24 febrero 2014

Fotografía: Beatriz Hita Fernández



Sin darme cuenta, había amanecido. Advertí en los primeros rayos de sol al mirarme las manos heladas, la tenue y perezosa luz se reflejaba en ellas y, al mirar al cielo, me cegó haciendo que me doliera la cabeza y tuviera que apartar la vista inmediatamente, cabreado, molesto. 
Llevaba toda la noche caminando en silencio, sin rumbo, mirando únicamente los adoquines de la calle. Tan acostumbrado a la oscuridad que hasta la luz me pareció algo extraño, fuera de lugar. 
Ni siquiera sentía el dolor en los pies, mi cabeza había activado el piloto automático y mis piernas me pasearon por toda la ciudad, dejando a mi mente toda la tranquilidad y tiempo del mundo para poder sumergirme en mi propia mierda. "Gracias", susurré con sarcasmo.
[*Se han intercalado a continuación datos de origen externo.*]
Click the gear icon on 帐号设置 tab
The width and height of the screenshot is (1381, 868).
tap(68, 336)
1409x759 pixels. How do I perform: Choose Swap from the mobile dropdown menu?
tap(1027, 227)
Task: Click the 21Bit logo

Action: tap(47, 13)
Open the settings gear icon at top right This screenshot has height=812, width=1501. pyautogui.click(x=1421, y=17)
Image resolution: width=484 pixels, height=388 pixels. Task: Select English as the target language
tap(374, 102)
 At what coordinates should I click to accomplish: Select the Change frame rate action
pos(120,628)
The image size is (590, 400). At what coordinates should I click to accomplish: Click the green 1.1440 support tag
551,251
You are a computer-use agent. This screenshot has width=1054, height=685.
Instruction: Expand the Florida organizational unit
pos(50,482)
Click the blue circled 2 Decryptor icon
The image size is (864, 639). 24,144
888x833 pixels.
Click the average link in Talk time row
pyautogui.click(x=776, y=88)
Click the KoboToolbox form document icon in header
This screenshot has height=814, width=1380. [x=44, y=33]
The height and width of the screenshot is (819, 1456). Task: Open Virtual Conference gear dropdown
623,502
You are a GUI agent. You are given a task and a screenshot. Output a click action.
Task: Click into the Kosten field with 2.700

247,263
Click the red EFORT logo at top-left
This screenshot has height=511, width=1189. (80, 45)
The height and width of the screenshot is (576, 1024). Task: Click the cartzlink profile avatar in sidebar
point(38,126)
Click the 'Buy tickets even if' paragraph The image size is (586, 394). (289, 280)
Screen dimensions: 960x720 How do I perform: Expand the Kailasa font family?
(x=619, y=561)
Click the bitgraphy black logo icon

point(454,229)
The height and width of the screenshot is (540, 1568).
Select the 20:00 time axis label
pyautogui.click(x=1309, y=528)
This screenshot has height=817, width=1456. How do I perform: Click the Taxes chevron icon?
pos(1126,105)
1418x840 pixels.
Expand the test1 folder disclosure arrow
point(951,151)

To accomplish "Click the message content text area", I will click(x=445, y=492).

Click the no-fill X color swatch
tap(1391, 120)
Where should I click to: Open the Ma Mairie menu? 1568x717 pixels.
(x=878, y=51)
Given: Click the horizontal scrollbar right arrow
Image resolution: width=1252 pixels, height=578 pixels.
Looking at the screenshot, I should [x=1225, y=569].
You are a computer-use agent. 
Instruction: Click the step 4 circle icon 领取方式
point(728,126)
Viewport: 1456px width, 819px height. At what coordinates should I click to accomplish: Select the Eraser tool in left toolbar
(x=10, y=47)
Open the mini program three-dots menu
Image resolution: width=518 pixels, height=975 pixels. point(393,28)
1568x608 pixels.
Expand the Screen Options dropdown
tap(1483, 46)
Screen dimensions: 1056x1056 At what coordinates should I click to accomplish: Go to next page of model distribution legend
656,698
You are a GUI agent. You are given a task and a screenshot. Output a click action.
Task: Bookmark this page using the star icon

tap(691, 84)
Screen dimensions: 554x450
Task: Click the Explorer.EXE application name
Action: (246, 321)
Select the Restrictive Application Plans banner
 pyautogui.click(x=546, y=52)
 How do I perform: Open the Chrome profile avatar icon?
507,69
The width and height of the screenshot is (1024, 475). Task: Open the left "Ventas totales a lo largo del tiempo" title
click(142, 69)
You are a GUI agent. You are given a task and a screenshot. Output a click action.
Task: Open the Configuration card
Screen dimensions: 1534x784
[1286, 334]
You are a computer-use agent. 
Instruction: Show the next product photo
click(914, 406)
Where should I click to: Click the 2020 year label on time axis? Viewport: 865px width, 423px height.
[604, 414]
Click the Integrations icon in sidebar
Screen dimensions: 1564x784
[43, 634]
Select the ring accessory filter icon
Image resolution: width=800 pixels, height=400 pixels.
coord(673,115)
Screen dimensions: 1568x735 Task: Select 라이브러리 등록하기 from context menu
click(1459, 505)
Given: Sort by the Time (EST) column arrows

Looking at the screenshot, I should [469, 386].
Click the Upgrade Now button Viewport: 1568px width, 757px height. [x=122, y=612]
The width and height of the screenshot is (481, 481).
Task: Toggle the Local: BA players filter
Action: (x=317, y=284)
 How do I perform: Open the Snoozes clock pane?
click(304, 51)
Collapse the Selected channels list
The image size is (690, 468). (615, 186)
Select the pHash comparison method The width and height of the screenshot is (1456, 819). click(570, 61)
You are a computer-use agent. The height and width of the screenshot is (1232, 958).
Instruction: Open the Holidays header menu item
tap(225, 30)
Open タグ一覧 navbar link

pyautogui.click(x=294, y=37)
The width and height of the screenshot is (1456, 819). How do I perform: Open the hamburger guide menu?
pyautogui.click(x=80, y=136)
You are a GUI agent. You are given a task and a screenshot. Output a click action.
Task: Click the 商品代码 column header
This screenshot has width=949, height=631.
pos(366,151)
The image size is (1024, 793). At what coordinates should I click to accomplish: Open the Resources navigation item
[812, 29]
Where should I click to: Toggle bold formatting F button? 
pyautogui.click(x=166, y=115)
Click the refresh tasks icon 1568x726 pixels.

Si pensaba en aquella noche, todo transcurría en mis retinas como una película antigua de imágenes desgastadas: Mis pies pisando las hojas, sintiéndolas crujir como si fueran mis propios huesos, la humedad que se iba haciendo con cada grieta, las luces de neón que se reflejaban en el agua como pequeñas gotas de acuarela, las pisadas de otras personas. De desconocidos. Quizá de alguien que valiera la pena conocer... Qué gilipollez... 
Había pasado toda la noche mirándome los pies, quizá buscando algún pedazo de mi alma que todavía anduviera por ahí después de haber estallado. Podría haberlo recogido, habérmelo guardado en el bolsillo y esperar entonces a encontrar la forma de volver a ponerlo en su sitio... Pero nada. Vacío. Y hojas secas. Eso fue todo cuanto hallé. Y total, ¿para qué? Para, una vez alcé la mirada, volver a encontrarme inexplicablemente frente a su puerta. Quién sabe. Quizá ahora estuviera dispuesta a devolverme los trozos que me faltan. Si no... Siempre me quedaría otra madrugada más para buscarlos por el suelo de la ciudad.